NIH-NIAAA recently funded a Chicago Alcohol Research Center entitled the “Center for Alcohol Research in Epigenetics” (CARE) to evaluate the epigenetic changes that are operative in the regulation of neurocircuitry function during the pathogenesis of alcoholism. The primary focus of CARE, under the direction of Dr. Subhash Pandey, is to investigate how different epigenetic mechanisms contribute to changes in specific target genes at the genome-wide level associated with adaptations in the reward and stress systems in the brain during alcoholism using clinical and preclinical models.
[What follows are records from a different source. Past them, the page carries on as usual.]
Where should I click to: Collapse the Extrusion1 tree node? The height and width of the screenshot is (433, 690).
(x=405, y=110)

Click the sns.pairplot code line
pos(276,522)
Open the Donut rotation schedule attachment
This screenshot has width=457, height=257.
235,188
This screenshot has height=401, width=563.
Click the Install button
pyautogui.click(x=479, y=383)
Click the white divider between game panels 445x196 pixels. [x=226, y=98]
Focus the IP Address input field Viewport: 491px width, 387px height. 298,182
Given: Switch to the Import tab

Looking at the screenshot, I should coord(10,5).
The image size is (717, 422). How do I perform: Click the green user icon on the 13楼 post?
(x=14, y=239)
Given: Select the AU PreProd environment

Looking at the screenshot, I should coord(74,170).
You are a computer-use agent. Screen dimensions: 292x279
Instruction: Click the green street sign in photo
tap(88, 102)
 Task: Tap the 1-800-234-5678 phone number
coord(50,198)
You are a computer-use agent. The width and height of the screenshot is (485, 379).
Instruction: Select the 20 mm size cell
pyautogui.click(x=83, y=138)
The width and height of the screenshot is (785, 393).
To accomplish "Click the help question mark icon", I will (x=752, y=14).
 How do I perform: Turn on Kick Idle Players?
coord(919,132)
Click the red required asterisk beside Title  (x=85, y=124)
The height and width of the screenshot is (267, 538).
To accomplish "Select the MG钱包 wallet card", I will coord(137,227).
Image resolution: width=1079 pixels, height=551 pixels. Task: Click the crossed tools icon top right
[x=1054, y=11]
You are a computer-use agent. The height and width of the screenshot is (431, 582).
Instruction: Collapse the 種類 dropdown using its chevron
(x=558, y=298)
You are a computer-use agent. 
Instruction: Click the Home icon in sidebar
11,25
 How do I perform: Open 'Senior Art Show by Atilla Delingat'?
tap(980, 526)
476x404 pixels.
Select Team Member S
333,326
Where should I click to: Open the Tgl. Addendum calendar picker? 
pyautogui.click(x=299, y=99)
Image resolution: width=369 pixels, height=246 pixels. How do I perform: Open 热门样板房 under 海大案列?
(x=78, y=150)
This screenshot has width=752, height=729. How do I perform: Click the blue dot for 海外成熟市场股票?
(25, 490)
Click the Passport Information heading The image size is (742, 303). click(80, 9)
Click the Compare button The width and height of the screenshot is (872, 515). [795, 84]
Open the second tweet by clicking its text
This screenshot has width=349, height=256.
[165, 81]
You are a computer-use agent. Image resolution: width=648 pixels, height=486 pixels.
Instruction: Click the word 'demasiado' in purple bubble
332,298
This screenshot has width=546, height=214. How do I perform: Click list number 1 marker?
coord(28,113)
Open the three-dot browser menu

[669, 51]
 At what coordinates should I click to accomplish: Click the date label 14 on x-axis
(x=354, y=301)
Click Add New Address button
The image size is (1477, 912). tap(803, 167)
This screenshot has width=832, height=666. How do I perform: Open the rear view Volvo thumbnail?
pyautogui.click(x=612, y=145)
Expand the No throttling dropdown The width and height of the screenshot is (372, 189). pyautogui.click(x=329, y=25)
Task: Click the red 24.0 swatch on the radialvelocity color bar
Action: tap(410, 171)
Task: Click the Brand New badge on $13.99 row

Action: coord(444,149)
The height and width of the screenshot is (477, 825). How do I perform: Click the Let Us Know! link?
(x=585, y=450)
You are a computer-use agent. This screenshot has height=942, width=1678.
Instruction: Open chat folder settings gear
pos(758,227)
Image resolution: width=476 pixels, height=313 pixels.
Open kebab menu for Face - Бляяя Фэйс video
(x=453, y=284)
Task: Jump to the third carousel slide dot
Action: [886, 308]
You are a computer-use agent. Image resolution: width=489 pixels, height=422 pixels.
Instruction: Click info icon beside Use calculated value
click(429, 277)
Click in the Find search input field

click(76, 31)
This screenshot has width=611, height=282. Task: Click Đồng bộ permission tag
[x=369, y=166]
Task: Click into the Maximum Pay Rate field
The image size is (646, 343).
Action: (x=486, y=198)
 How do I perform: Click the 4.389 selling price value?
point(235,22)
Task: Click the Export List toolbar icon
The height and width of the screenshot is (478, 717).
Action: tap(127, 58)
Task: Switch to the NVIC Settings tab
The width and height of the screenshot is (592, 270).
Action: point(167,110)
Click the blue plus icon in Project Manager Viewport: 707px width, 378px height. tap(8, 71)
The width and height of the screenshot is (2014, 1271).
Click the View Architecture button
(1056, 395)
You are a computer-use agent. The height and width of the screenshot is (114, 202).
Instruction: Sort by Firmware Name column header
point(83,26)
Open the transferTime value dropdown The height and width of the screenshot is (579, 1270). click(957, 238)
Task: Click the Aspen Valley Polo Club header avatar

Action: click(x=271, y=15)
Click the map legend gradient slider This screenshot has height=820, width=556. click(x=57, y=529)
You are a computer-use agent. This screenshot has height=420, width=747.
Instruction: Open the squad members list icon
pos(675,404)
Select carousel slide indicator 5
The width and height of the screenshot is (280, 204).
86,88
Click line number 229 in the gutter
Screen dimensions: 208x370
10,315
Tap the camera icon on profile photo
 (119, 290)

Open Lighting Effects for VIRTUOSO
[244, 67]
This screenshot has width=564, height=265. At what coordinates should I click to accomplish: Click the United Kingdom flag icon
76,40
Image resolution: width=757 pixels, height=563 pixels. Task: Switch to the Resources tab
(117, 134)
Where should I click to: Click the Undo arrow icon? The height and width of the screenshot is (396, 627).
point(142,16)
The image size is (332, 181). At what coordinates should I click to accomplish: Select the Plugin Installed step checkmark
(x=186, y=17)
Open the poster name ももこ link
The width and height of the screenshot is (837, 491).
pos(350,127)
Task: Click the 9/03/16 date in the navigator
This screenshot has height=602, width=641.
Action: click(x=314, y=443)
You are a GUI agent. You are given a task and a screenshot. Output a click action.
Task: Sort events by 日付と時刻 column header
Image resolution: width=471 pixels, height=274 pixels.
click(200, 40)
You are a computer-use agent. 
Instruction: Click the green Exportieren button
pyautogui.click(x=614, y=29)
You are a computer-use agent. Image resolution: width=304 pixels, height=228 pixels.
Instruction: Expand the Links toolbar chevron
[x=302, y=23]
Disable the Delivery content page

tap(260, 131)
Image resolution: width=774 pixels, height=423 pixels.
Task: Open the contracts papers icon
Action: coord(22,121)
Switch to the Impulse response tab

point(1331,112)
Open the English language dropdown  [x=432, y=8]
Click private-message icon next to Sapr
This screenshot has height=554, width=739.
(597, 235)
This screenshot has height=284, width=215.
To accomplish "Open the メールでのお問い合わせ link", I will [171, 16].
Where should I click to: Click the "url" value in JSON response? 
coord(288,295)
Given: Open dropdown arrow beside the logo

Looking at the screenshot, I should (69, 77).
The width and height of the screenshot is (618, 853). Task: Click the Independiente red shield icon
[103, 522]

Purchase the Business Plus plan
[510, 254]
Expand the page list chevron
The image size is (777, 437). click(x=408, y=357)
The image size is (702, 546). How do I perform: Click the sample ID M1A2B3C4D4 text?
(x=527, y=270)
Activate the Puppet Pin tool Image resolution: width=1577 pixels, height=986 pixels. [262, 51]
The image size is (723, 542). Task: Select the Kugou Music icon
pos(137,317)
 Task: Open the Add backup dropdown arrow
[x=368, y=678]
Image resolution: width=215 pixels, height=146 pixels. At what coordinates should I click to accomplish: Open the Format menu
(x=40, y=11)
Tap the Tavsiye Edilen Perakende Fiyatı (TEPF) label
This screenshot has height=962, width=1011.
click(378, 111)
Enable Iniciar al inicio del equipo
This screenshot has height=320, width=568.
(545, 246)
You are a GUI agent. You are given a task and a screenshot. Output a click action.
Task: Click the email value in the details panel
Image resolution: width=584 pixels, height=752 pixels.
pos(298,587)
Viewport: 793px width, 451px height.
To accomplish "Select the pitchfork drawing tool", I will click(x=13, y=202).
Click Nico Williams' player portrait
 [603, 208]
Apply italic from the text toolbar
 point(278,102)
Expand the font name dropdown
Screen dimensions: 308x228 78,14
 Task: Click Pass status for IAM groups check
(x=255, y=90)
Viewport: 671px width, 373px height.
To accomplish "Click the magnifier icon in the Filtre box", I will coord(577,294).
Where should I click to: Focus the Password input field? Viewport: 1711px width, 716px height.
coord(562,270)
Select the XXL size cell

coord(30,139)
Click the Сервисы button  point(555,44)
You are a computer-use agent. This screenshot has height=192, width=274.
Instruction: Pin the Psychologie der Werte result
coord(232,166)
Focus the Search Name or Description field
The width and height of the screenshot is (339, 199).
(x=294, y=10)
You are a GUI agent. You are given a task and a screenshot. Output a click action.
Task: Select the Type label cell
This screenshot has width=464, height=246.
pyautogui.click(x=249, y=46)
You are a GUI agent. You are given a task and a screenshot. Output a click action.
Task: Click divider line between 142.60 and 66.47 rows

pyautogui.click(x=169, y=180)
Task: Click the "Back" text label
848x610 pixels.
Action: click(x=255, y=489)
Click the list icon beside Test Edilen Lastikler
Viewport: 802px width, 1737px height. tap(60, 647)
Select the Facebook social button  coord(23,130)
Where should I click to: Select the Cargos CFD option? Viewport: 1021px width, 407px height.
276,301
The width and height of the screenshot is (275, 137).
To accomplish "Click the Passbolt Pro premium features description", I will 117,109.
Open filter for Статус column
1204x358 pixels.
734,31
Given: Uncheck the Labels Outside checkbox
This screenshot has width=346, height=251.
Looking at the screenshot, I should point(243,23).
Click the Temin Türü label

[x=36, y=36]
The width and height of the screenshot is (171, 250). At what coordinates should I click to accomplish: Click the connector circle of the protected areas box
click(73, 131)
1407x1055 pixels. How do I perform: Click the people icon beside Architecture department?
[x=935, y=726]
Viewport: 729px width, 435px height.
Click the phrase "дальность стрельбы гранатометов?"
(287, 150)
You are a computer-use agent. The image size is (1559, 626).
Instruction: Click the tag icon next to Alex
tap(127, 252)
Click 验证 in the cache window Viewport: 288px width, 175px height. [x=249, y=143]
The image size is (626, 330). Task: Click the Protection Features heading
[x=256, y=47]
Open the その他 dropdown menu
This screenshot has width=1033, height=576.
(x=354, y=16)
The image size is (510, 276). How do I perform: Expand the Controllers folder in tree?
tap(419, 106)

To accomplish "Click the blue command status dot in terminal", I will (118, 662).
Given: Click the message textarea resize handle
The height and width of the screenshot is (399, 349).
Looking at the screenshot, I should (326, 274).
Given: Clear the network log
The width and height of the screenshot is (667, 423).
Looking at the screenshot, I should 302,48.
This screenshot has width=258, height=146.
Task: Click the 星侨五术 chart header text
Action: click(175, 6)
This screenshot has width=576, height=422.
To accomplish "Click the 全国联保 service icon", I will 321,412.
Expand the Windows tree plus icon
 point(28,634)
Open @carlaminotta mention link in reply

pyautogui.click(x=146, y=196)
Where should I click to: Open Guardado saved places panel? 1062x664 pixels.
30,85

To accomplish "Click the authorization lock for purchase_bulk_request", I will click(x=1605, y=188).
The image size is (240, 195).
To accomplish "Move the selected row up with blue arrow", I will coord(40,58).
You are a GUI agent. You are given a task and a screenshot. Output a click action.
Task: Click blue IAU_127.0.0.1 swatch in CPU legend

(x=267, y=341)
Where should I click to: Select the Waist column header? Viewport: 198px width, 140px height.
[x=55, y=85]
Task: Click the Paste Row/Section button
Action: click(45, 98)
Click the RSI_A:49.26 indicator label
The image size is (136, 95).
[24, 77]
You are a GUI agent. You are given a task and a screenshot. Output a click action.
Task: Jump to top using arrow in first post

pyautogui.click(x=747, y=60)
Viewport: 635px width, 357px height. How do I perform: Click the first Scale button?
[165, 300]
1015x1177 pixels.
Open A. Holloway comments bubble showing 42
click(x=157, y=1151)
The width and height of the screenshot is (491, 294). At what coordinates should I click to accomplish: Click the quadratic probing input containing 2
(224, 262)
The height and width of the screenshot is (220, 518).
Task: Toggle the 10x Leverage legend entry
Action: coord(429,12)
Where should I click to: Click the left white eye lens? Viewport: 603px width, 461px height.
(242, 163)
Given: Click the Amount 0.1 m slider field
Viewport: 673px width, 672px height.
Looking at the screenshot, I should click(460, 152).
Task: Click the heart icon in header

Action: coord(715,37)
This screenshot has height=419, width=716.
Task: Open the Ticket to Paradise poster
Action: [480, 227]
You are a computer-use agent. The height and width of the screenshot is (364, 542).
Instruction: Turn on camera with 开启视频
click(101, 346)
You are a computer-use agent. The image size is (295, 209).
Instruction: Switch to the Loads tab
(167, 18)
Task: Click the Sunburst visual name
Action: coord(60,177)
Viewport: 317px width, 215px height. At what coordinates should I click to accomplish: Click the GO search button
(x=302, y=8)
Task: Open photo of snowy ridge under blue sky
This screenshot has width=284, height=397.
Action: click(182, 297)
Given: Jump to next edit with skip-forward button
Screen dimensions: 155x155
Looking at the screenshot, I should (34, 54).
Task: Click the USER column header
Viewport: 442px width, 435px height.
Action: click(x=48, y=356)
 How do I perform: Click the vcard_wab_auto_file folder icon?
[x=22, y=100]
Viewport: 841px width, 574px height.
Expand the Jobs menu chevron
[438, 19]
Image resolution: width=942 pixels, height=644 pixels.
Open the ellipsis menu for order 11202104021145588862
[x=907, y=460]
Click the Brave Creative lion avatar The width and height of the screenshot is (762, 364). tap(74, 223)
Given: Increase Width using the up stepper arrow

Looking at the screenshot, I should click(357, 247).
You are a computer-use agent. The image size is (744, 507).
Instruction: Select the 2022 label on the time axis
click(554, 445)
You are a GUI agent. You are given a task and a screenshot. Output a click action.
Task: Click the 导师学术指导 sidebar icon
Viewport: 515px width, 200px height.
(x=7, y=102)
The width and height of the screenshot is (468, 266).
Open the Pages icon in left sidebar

Alcohol abuse and alcoholism can be characterized by a pattern of compulsive alcohol consumption or loss of control over alcohol consumption by an individual. The euphoric or rewarding properties of alcohol on an individual occur through mesolimbic dopaminergic neurons projection from the ventral tegmental area (VTA) onto limbic brain regions. Several brain regions play a crucial role in regulating the negative affective (anxiety and depression) and positive affective states of alcohol addiction. Chronic alcohol use causes structural and functional changes in the frontal cortex, hippocampus and other cortico-limbic brain regions. Protein families such as histone deacetylases (HDACs), DNA methyltransferases (DNMTs) and DNA demethylases are key players in chromatin remodeling in the genome.

CARE as a whole will identify the novel molecular targets within the epigenome, such as changes in HDACs and DNMTs, as well as DNA and histone methylation and demethylation networks, in several neurocircuitries affected during alcoholism to better understand the pathophysiology of alcoholism. CARE consists of four highly inter-related research projects and several pilot projects.